(RECORDS Opens)

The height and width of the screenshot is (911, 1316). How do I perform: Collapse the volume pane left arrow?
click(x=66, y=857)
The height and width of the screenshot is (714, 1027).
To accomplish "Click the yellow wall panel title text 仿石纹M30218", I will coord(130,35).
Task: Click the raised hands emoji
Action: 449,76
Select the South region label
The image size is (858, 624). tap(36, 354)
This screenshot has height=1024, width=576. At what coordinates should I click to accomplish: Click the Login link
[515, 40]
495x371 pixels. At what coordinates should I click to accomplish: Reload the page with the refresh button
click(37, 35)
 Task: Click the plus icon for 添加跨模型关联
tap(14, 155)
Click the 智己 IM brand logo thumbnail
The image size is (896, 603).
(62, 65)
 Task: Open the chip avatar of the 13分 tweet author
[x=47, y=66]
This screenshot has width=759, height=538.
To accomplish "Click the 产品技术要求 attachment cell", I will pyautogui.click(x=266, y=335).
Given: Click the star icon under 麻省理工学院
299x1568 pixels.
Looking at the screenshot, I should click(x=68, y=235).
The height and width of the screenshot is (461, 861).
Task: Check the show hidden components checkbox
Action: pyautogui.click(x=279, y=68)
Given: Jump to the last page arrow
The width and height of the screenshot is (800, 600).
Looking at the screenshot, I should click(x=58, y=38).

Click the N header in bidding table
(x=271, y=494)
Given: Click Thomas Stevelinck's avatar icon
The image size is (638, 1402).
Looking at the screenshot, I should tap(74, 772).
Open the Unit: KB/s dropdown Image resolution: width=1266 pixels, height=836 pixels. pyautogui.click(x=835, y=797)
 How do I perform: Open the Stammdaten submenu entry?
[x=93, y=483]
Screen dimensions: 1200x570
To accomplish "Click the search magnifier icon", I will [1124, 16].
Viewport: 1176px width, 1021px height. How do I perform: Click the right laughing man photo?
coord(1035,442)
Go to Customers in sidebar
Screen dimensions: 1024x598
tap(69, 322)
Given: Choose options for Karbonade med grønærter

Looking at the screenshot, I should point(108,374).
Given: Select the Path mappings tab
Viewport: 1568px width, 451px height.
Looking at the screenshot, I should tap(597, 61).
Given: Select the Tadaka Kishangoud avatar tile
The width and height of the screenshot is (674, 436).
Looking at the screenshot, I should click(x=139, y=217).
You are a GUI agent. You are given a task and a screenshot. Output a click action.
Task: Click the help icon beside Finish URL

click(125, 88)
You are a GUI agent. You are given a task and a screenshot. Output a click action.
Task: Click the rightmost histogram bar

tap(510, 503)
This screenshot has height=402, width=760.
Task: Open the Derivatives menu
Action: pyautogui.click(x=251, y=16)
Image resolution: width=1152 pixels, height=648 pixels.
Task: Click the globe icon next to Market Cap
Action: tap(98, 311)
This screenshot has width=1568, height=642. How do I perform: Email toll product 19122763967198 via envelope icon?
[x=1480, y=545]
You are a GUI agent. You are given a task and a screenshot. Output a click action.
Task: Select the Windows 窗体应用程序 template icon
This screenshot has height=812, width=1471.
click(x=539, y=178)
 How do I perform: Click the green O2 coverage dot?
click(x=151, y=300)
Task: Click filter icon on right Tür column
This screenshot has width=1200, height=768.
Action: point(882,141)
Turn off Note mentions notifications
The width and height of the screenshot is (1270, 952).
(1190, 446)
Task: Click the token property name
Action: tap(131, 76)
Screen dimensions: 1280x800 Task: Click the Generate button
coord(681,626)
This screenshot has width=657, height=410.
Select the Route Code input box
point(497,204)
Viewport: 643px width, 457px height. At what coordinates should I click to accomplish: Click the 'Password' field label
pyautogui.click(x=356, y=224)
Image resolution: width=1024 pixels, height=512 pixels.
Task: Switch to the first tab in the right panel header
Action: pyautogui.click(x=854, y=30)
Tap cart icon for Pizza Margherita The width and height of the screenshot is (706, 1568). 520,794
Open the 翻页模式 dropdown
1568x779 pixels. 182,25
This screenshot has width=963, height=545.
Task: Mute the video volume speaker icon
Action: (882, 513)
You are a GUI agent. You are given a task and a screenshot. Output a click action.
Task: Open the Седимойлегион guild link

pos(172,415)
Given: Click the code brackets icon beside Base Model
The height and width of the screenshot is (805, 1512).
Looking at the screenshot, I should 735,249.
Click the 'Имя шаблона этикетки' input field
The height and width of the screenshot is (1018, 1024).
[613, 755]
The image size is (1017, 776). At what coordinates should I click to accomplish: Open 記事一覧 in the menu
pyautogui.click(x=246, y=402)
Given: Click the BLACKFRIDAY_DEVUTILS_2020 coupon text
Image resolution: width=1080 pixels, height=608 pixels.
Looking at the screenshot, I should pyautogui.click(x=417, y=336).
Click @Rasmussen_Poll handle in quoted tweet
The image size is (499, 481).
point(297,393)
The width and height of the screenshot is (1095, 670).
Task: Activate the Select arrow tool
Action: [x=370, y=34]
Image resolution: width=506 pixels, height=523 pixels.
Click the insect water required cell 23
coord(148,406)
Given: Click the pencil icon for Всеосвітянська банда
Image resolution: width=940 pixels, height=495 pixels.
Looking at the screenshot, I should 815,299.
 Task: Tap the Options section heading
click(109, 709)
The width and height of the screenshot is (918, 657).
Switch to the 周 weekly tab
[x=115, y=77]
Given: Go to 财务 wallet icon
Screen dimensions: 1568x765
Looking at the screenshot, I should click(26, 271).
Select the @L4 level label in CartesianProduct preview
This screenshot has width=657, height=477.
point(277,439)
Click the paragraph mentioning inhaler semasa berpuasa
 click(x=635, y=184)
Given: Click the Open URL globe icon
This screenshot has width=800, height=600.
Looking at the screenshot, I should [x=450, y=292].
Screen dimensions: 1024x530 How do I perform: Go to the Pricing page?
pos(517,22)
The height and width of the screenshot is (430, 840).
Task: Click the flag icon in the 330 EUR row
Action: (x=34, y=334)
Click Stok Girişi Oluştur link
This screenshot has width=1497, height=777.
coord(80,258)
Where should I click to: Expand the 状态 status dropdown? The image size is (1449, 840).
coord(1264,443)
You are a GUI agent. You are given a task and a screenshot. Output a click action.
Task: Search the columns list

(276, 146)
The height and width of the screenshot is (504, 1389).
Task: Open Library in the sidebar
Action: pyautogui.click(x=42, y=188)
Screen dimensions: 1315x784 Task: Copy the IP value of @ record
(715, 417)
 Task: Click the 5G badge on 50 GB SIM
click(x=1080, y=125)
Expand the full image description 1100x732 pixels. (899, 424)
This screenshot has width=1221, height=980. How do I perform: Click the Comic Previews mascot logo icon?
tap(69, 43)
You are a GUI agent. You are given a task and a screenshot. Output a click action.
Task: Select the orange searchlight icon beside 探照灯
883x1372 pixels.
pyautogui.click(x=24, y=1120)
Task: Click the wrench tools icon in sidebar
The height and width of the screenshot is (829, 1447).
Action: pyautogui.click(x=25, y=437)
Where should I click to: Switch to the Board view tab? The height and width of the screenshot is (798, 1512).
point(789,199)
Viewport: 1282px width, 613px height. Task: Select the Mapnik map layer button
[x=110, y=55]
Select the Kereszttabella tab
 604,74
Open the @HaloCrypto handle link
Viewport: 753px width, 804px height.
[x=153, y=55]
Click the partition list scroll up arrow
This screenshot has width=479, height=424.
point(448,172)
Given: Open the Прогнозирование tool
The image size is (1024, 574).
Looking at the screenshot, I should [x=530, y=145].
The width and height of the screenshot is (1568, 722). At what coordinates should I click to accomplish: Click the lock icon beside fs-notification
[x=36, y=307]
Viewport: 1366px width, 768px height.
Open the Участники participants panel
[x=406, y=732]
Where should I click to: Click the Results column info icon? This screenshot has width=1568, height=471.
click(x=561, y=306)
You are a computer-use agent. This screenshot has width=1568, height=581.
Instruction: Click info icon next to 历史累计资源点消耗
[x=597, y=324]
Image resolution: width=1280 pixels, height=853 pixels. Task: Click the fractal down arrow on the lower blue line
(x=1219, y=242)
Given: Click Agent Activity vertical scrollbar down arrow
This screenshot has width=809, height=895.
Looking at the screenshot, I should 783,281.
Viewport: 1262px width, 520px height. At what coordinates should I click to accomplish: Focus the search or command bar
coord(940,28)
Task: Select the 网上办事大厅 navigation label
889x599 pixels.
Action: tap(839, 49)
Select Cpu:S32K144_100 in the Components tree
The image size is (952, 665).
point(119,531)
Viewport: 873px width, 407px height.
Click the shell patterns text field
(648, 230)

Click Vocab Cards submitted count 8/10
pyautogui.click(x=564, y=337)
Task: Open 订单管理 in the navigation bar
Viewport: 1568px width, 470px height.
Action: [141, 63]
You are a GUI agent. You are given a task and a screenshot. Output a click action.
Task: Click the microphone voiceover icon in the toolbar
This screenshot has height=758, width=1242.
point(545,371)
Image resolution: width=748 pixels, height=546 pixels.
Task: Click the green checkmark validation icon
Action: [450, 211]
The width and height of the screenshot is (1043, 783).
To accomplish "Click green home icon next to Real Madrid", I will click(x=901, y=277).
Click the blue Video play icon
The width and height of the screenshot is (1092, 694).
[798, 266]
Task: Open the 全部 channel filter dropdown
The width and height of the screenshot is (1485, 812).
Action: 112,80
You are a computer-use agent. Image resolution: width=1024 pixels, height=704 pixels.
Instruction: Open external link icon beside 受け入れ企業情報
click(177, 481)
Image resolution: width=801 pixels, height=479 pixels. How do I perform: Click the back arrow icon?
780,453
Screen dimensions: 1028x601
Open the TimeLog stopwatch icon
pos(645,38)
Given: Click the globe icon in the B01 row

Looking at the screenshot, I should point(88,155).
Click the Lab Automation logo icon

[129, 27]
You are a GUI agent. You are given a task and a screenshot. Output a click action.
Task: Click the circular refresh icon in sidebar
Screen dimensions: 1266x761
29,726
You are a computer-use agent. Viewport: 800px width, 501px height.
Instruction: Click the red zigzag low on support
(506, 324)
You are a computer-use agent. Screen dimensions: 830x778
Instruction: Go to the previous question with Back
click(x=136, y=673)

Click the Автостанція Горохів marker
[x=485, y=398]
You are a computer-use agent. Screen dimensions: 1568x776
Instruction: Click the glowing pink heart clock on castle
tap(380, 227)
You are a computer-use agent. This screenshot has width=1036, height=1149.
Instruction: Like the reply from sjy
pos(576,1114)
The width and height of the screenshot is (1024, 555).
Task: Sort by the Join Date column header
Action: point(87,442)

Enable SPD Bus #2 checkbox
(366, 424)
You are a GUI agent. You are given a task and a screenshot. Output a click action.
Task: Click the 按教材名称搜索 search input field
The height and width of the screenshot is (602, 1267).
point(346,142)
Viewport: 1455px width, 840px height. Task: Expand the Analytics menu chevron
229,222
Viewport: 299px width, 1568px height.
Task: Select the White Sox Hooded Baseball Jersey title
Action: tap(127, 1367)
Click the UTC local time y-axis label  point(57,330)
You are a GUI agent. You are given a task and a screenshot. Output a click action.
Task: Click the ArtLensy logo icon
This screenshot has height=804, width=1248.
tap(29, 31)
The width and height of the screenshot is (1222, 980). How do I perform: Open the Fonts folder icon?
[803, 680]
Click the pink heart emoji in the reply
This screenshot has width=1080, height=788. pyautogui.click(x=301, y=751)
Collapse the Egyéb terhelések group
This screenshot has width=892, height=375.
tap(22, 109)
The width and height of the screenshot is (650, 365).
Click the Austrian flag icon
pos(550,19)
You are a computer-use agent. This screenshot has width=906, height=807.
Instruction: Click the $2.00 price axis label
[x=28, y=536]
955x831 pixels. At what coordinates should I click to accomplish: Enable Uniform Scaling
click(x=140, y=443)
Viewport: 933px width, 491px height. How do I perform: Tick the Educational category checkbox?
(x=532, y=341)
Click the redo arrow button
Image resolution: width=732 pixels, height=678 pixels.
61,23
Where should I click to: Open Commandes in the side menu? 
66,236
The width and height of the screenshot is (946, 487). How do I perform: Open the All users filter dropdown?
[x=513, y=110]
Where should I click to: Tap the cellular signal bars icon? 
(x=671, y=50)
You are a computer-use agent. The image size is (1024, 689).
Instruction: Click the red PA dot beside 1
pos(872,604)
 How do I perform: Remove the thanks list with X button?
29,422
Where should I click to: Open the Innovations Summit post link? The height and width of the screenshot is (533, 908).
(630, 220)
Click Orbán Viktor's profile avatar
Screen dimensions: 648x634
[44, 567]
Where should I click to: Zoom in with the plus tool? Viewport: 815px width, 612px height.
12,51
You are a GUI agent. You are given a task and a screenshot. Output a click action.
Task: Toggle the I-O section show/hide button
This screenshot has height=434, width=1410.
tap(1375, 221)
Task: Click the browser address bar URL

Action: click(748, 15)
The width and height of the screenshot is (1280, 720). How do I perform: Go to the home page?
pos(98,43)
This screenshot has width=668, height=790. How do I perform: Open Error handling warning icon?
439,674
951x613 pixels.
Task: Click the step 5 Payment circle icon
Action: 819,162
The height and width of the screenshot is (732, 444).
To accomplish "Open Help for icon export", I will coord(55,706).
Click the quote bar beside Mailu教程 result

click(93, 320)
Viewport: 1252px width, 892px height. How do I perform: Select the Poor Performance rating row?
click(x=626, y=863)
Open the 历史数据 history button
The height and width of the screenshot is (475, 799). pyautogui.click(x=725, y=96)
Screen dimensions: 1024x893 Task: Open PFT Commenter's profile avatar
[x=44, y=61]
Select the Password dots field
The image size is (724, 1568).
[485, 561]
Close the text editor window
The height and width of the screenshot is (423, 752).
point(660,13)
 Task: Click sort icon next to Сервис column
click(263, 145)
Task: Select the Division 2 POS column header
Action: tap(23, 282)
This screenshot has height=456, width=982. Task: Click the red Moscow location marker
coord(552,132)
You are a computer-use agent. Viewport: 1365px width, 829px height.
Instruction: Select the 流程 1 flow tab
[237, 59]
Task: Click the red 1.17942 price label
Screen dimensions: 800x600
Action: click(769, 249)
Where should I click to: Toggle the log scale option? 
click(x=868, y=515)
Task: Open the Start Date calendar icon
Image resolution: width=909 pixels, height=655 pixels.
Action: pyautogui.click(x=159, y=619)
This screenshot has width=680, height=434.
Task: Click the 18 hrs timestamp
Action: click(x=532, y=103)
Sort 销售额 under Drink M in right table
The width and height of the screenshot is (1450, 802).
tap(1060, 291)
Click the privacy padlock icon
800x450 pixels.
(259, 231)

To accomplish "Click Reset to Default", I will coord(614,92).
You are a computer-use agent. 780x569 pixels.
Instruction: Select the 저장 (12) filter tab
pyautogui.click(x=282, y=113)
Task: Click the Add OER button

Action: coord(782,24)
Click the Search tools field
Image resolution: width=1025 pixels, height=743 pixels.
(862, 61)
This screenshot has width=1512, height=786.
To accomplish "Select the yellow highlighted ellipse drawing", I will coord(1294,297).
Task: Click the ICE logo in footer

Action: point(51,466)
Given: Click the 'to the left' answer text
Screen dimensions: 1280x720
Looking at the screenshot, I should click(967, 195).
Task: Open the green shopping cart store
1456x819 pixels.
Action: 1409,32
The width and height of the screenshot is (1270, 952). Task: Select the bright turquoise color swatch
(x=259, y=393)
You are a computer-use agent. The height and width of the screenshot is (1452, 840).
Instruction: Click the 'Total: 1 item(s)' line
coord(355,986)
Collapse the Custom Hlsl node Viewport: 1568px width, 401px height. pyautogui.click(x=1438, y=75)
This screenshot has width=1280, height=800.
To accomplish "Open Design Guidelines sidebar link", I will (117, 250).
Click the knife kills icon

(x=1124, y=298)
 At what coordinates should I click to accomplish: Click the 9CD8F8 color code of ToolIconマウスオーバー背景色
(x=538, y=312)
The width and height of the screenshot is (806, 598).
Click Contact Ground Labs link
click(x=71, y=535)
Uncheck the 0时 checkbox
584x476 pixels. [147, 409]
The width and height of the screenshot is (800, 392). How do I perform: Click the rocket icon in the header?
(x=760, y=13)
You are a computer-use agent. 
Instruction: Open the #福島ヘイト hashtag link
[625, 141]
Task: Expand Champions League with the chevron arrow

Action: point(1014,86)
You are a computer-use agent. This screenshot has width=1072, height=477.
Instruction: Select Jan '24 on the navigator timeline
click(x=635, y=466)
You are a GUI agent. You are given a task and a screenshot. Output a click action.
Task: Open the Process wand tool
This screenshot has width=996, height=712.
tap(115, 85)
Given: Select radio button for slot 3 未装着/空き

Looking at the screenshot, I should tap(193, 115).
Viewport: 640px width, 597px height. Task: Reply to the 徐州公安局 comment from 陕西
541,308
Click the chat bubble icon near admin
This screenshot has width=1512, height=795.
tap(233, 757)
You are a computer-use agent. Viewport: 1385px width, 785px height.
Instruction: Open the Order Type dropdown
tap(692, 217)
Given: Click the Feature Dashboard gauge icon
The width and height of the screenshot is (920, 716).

(RECORDS Closes)

WORK TASK: Your answer should be the lines above, from the line containing "Expand the full" up to and including the line containing "Task: Click the wrench tools icon in sidebar", reproduced exactly and with nothing else.

REPLY TO THE EXERCISE:
Expand the full image description 1100x732 pixels. (899, 424)
This screenshot has width=1221, height=980. How do I perform: Click the Comic Previews mascot logo icon?
tap(69, 43)
You are a GUI agent. You are given a task and a screenshot. Output a click action.
Task: Select the orange searchlight icon beside 探照灯
883x1372 pixels.
pyautogui.click(x=24, y=1120)
Task: Click the wrench tools icon in sidebar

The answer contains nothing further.